Smithfield Foods is the largest pork producer in the world with over $14 billion in annual sales [1].  In 2016 alone, they produced 18.9 million hogs and sold 8.6 billion pounds of packaged meat [1].  As climate change continues to impact several of their main supply chain production inputs (notably corn, soybeans, and water), will they be able to remain a profitable subsidiary of WH Group Limited?

Why do they care?

Smithfield creates value primarily by turning grain, water, and various other inputs into pork products which are sold all over the world.

Climate change can have a significant impact on commodity prices throughout the world as weather patterns change and growing seasons become less predictable [2].  The United States Department of Agriculture (USDA) estimates that corn yields in the United States will drop by 8.1% by 2020, and continue to drop every decade thereafter [2].  In addition to corn yields dropping, soybean yields will also decline at roughly the same rate [2].  This significant decline in domestic production will have a dramatic effect on corn and soybean prices in the United States, driving up Smithfield’s costs of production.
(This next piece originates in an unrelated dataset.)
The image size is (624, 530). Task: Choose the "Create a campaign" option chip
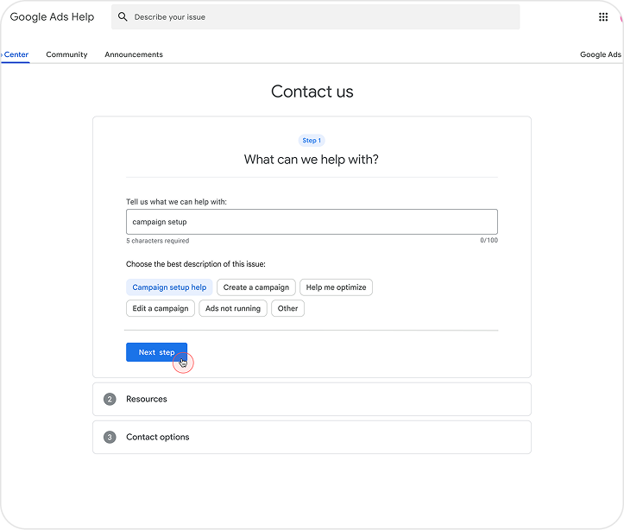[256, 287]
For example, in 2016 Smithfield spent $1.7 billion on U.S. grain [3].  In addition, livestock producers such as Smithfield may face increased pressure to reduce greenhouse gas emissions as their own contributions to climate change increase and come under public scrutiny [Figure 1].

Water also plays a significant role in livestock production (as much as 8 gallons/animal/day) [4].  As water becomes scarcer, then Smithfield may find themselves actively competing for water resources, which is in an integral part of their supply chain.
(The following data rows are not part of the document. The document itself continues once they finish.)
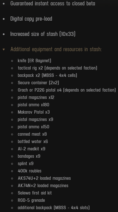Image resolution: width=118 pixels, height=212 pixels.
Task: Click Makarov Pistol x3 item
Action: click(34, 112)
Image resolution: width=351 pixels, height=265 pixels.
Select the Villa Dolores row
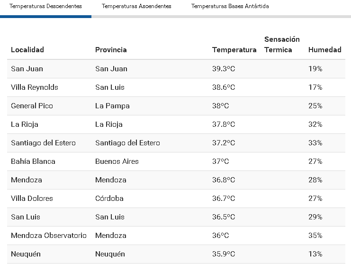32,199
What are they doing to address it?

Smithfield has begun several initiatives aimed at both directly reducing their supply chain costs and reducing their own impact on climate change over both the short and mid-term time periods.
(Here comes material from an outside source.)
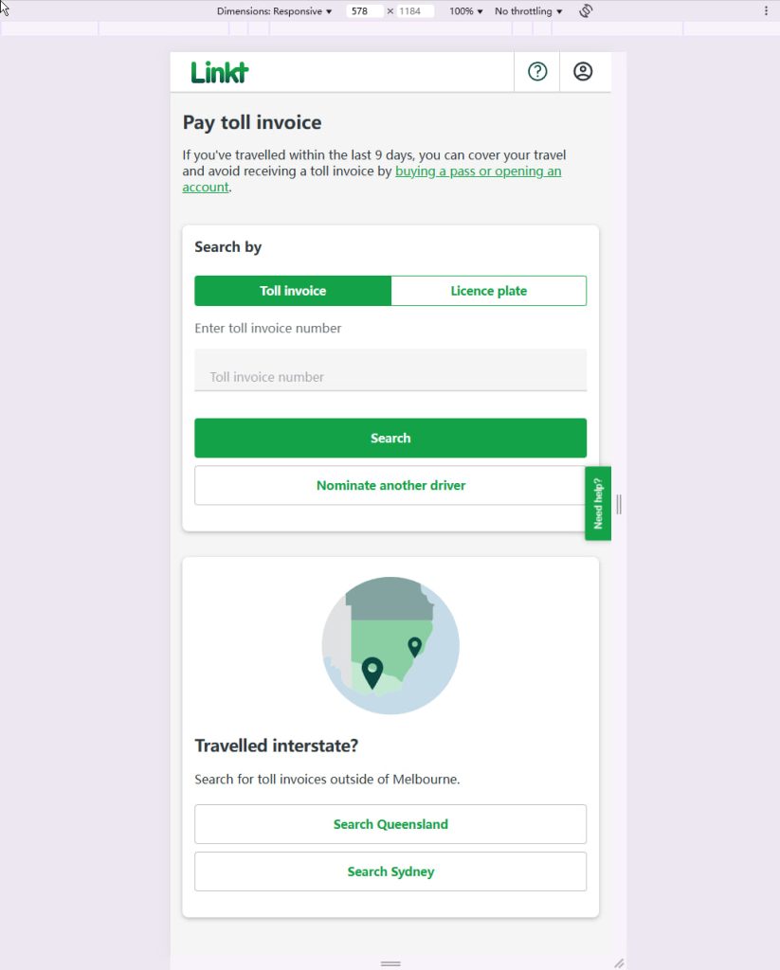Expand the Dimensions Responsive dropdown
The image size is (780, 970).
click(x=274, y=11)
  1. Short term: Between 2011 and 2016, Smithfield increased their purchases of grain elevators and feed mills in order to vertically integrate their own supply chain [5]. By purchasing and running their own feed mills and grain elevators, they can purchase grain directly from farmers [5].  This consolidation has led to Smithfield now buying 65% of its grain directly from farmers (up from 10% in 2010), which significantly cuts down on their supply chain costs [5].
  2. Short term: Reduce water intensity despite a higher overall demand for total gallons of water required for production [6].
  3. Short term: By establishing closer relationships directly with farmers (by owning more of the supply chain), Smithfield has been able to influence several farmers crop rotations and
  4. Mid-term: The company launched a new initiative in 2016 to reduce their absolute greenhouse gas emissions by 25% by 2025 through more efficient use of energy, water, solid waste management, and grain procurement [6].

Not only did Smithfield launch the initiative to reduce their greenhouse gas emissions, but they also exceeded several of their sub-goals within the initiative such as reducing energy consumption [7].


What else should they be doing to address it?

While Smithfield has taken several measures to reduce the impact of climate change on their supply chain operations, there are other opportunities for them to improve.

  1. Smithfield should expand their involvement with local farmers to help those growers become more efficient and employ more sustainable practices.
  2. Smithfield should expand their involvement in the renewable energy sector by investing more in wind and solar production.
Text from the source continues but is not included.